Gut bacteria could affect prostate cancer treatments

Gut bacteria may influence the outcome of prostate cancer medication, according to research.

Scientists from the Lawson Health Research Institute at Western University in Canada examined how the gut biome interacts with oral medication prescribed for prostate cancer.

The findings, published in Nature Communications, highlighted how the drug abiraterone acetate (AA), known by the brand name Zytiga, is metabolised by bacteria in the gut to reduce harmful organisms whilst also promoting those that fight cancer.

The research team believed this could be one of many examples of how our gut microbiome influences our response to medications.

AA is a hormone therapy for men with advanced prostate cancer and is offered to patients whose cancer has stopped responding to other hormonal treatments. Hormone therapies block the production of androgens, or male hormones, which cause the cancer to grow. Unlike other hormone treatments, AA is taken orally and blocks male hormones through a different mechanism.

The scientists examined stool samples of 68 patients from the London Health Sciences Centre in Ontario who were being treated with either AA or other androgen deprivation therapies.

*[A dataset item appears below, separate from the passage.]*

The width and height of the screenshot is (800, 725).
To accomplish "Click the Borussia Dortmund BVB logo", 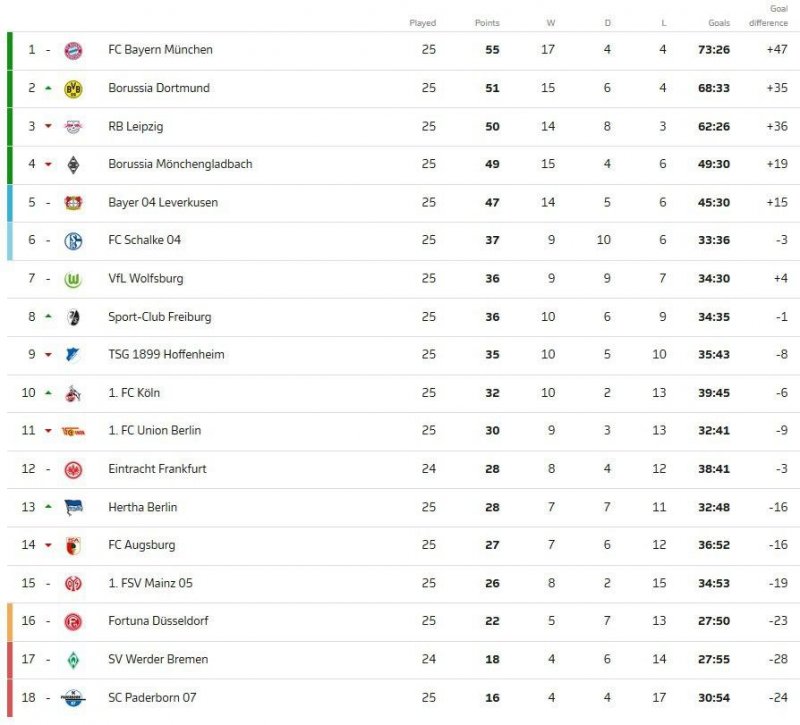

‘When drugs are taken orally, they make their way through the intestinal tract where they come into contact with billions of microorganisms,’ said Dr Jeremy Burton, an associate professor from Lawson Institute and lead researcher on the study. ‘While it’s long been a mystery why abiraterone acetate is so effective, our team wondered if the gut microbiome plays a role.’

Patients taking AA were found to have a significant increase in a bacterium called akkermansia muciniphila present in their gut.

In other cancer studies, this bacterium often referred to as a ‘next-generation probiotic,’ has led to a better response to cancer immunotherapy drugs. It can also lead to increased production of vitamin K2, known for its anti-cancer properties which can inhibit the growth of a tumour.

According to Dr Burton, this could lead to a new frontier in personalised medicine. He added: ‘While more research is needed, we may one day be able to analyse a patient’s microbiome to determine the best course of treatment or even influence the microbiome to improve outcomes.’